Gli Stati Uniti, come altre economie sviluppate, stanno affrontando uno squilibrio cronico nei conti del governo, come il Brasile. Questa situazione rappresenta un cambiamento significativo nello scenario economico globale, dove tradizionalmente i paesi sviluppati mantenevano un maggiore controllo fiscale.
Il quadro dei conti pubblici in deficit si è aggravato dalla pandemia di COVID-19. Il debito pubblico degli USA ha raggiunto la cifra di 40.000 miliardi di dollari, evidenziando la gravità del problema fiscale affrontato dalla più grande economia del mondo.

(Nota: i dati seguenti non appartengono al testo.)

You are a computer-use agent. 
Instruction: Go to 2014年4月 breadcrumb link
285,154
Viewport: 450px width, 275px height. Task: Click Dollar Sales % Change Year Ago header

Nelle ultime settimane, i tassi d'interesse dei titoli americani hanno raggiunto i livelli più alti in due decenni. Questo aumento dei tassi d'interesse riflette la perdita di fiducia degli investitori nella capacità del governo americano di controllare le proprie spese.
L'innalzamento dei tassi d'interesse sui titoli degli USA ha provocato turbolenze nei mercati globali, colpendo economie in tutto il mondo. La situazione rafforza la necessità di imposizione del controllo della spesa anche in Brasile, che affronta sfide fiscali simili a quelle delle economie sviluppate.